HMS: The exhibition evolved from my discussions with UCBA gallery director John Wolfer. To finish our successful gallery season this year we decided to mount a celebration of the Dada centennial, and planned for it to coincide with the anniversary of the May 15, 1916 publication of Cabaret Voltaire, the first Dada publication. MetaDada will serve, in part, as exhibition catalogue but other material not part of the show will be included, and vice versa.
BK: What are the challenges you’ve experienced in this undertaking?

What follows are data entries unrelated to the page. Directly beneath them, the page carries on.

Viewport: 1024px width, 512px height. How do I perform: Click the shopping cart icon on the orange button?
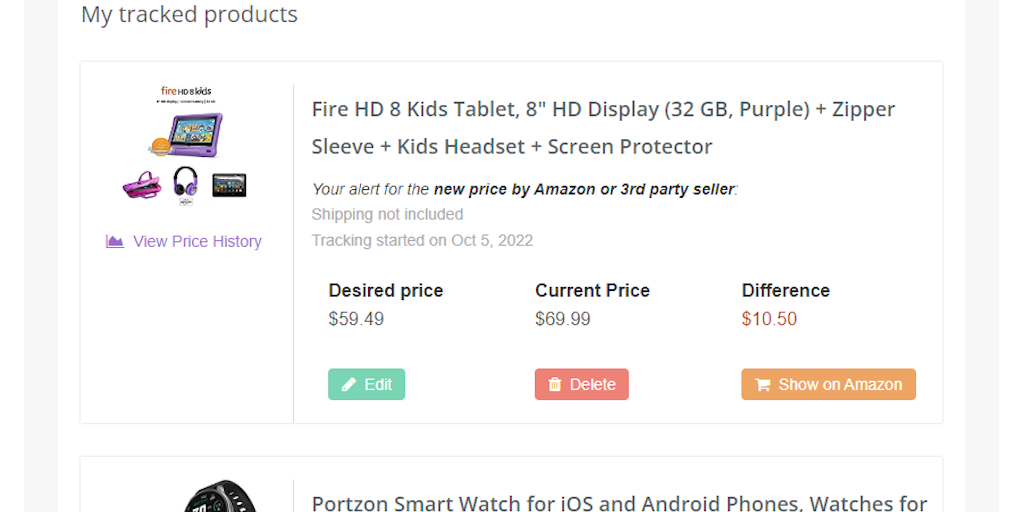pos(763,385)
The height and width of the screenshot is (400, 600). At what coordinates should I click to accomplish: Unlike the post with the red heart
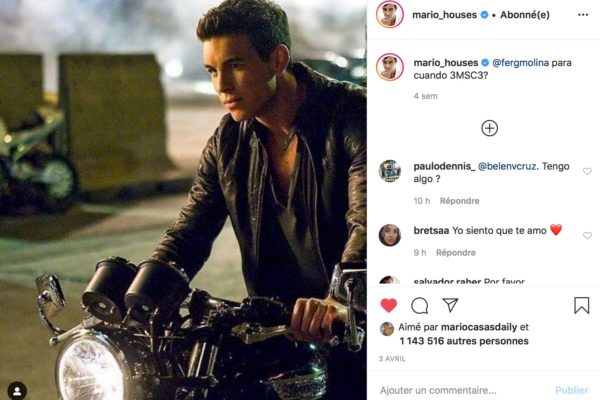pyautogui.click(x=389, y=305)
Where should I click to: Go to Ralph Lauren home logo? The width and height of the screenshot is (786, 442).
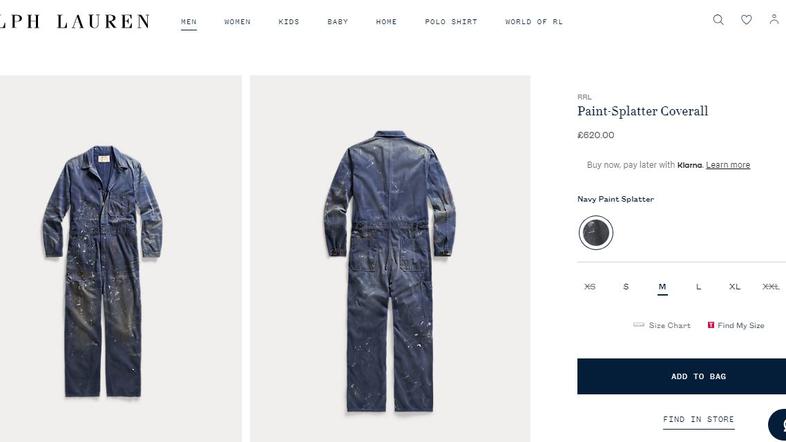[75, 22]
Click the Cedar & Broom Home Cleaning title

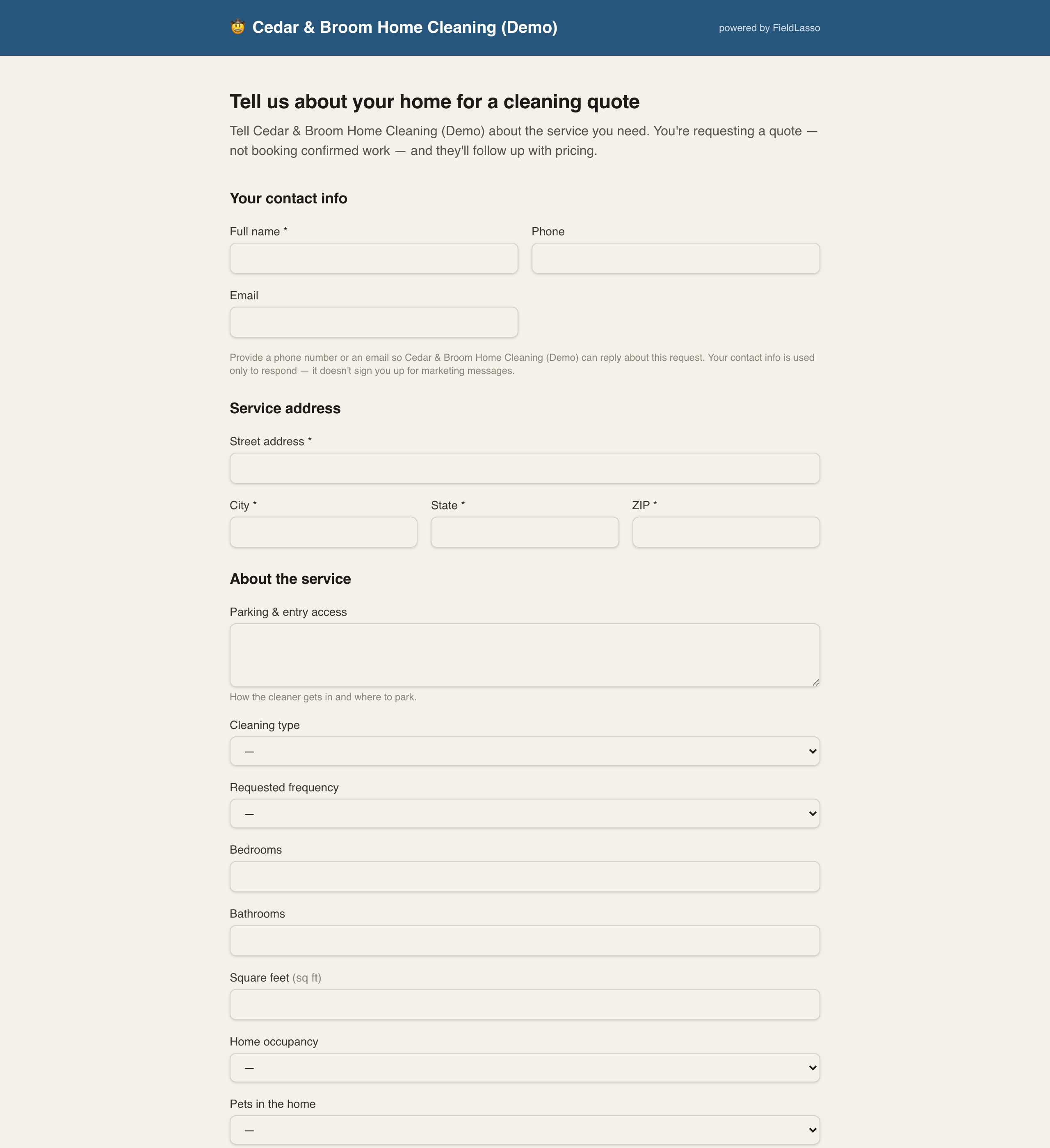coord(404,27)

HMS: Well, it’s a lot to do on your own, so I persuaded a colleague, Matt Bennett, who has an interest in art and culture, into becoming associate editor of the journal. We had worked together on curating and preparing the catalogue for an exhibition of the Tao of Photography and found that collaboration very fruitful and productive. He has a great deal of social media experience as well, so I wanted to see if he would leverage that experience to help promote the journal through a blog and related social media tools. So, I’ve christened Matt our “Web Tzara.” I need to clarify that this is not an institutionally supported journal. I am personally financing the startup with the generous support of my long-time collaborator, Howard M. “Burnt” Nortonn as publisher. I’m also relying on the slightly bemused and mostly tolerant support of my wife Nelly. My daughter Chelsea is a professional designer and has agreed to give me the “friends and family” rate to take on the design of the journal, so every little bit helps. However, Matt and I hope to raise some money through a crowd-sourced funding project that is connected to the MetaDada WordPress site, hence the importance of the social media marketing efforts.

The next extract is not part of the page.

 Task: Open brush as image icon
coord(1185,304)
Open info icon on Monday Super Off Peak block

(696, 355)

BK: So do you anticipate that the journal will continue after the planned anniversary/exhibition catalogue publication?
HMS: Dada is a state of mind, of viewing the world through a web of techniques, or a stylistic way of viewing. I’d thought that the Journal would be a one-off commemorative for the 100th anniversary, but the more I work on it and invest in it, I find it’s developing into a stain that won’t wash out. This project keeps growing heads and arms, and that’s OK – creative and spontaneous – that’s Dada. I follow these eruptions through a Dadaistic worldview: trust in spontaneous choices and opportunities that present themselves. So the journal metastasized into an international exhibition with now over 100 artists seeking to participate. The large number of video works submitted for the exhibition has precipitated the development of a concurrent TV program for UCTV, since we can’t possible show all of the videos in the gallery… one thing just keep twisting into the next.
BK: What have you learned in pursuing this project?
HMS: To be honest, I haven’t learned anything. I’m operating on pure instinct. I have no magazine publishing experience. I’m doing everything intuitively. When I get to the other side, I may perceive that I’ve learned something. People are submitting lots of incredible work to me because they want to be part of this centennial celebration and are moved by the Dada spirit, which moves in mysterious ways. Frankly, I’m worried about some of it. Dada is a state of mind, a way of working, a way of viewing the world. Dada is an infection – and it’s hard to learn from an infection.